EXERCISE => From the line containing "Task: Open the search magnifier icon" through the end of the entries, please repeat every line exactly and nothing more; the pictures do not belong in the copy.
(INPUT FOR THIS TASK Opens)
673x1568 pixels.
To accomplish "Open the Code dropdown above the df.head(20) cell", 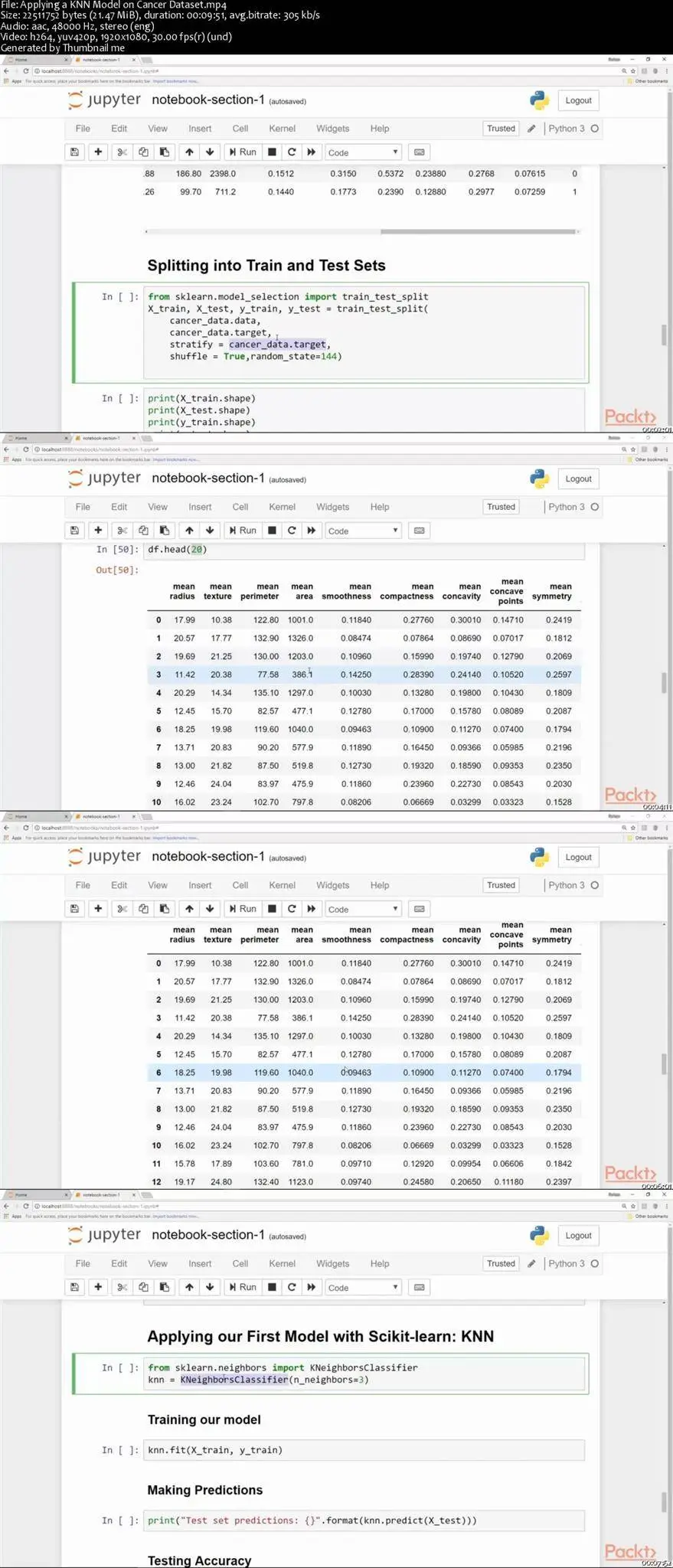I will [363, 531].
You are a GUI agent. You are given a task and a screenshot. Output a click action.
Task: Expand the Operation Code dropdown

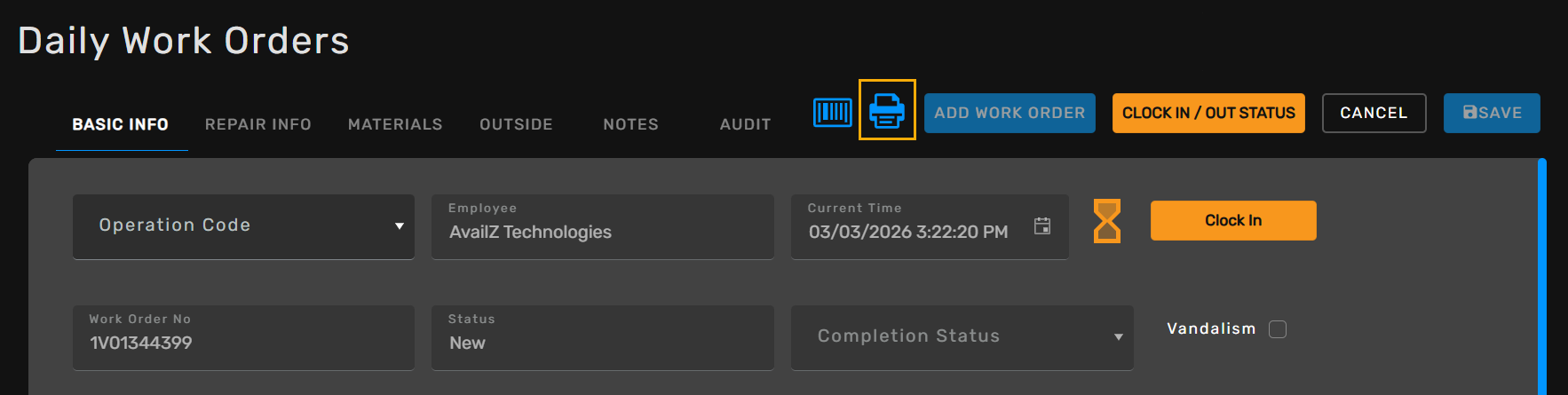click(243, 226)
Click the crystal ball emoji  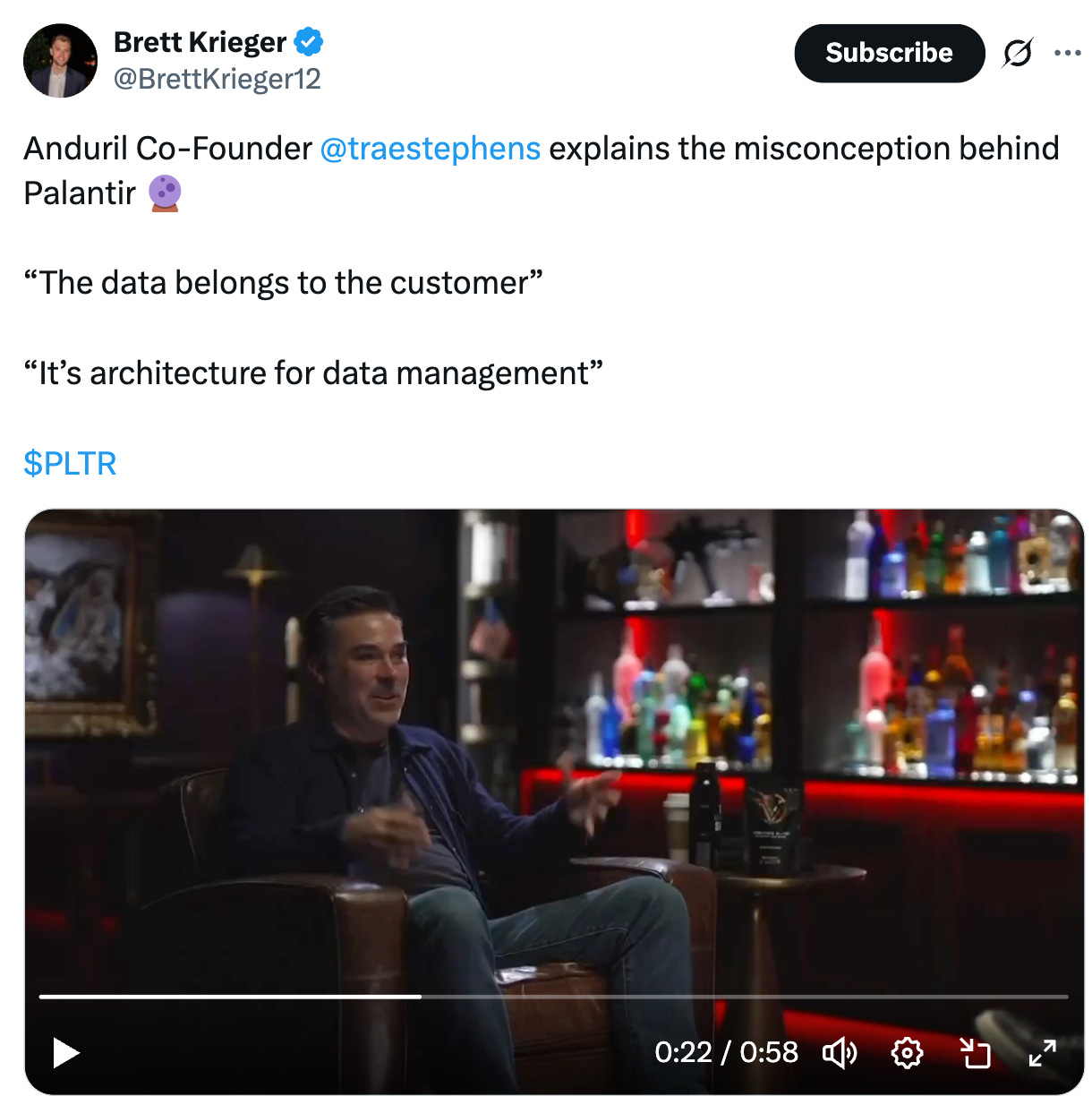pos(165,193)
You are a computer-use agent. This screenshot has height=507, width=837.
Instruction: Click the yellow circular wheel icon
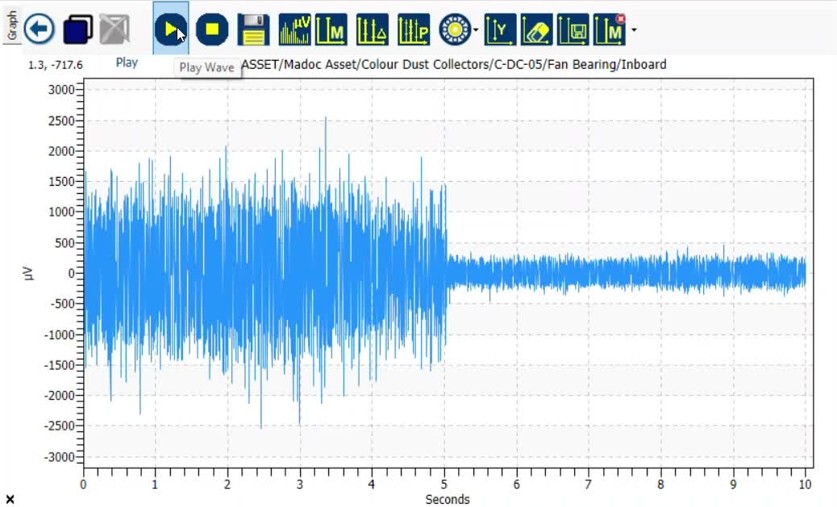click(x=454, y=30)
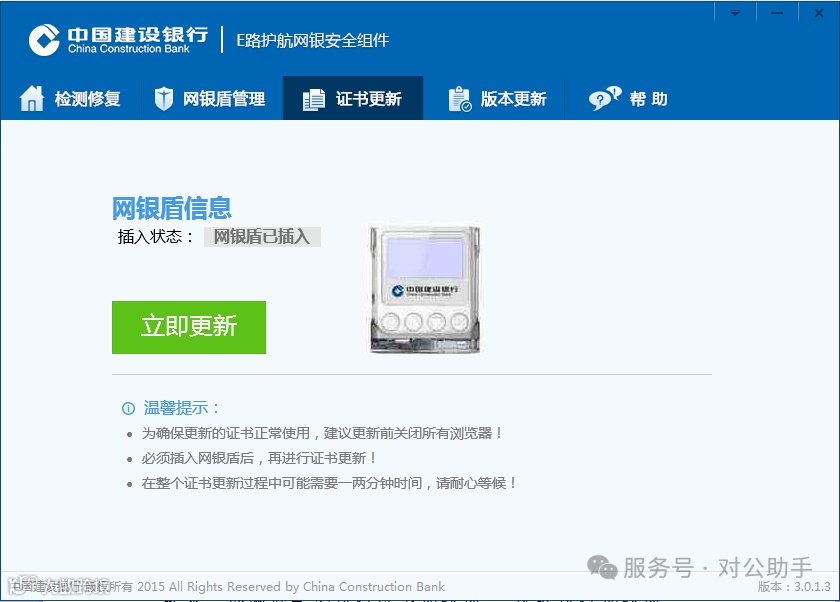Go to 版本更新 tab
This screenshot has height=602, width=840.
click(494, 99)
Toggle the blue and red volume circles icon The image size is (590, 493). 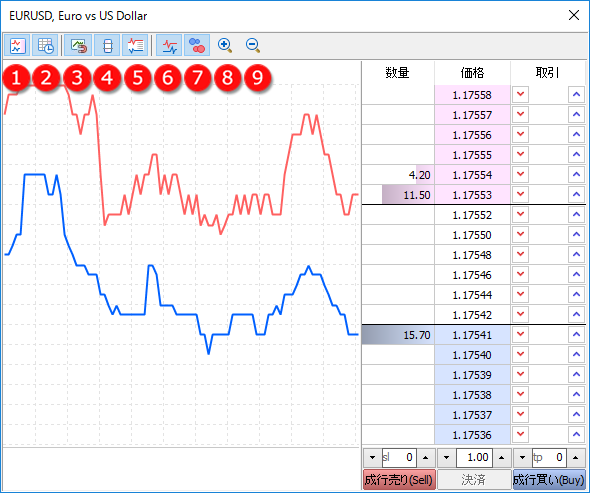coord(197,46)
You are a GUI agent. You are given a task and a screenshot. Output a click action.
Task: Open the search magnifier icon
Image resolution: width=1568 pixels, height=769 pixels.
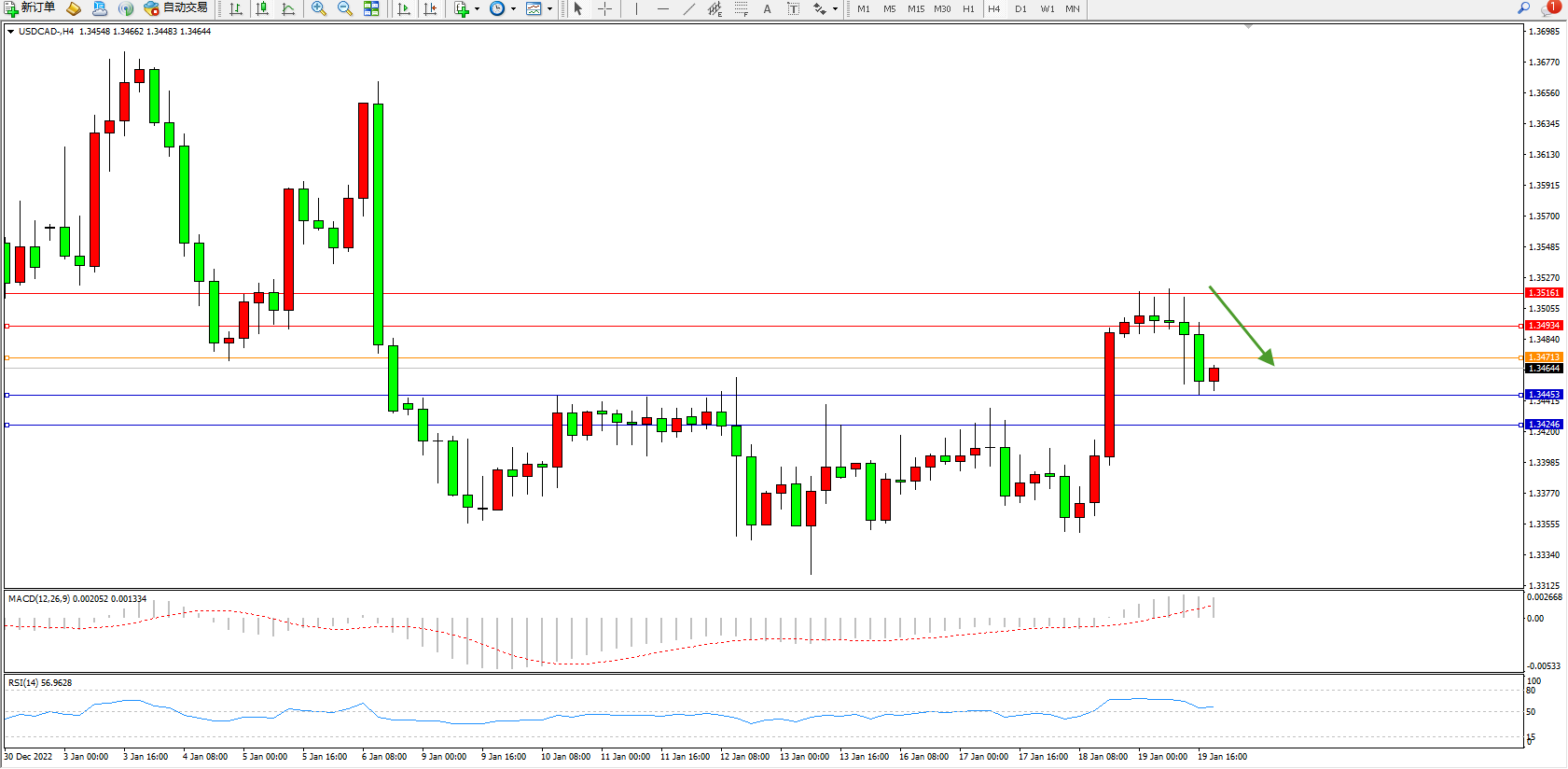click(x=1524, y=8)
(INPUT FOR THIS TASK Closes)
RESULT OF THIS TASK =>
Task: Open the search magnifier icon
Image resolution: width=1568 pixels, height=769 pixels.
click(x=1524, y=8)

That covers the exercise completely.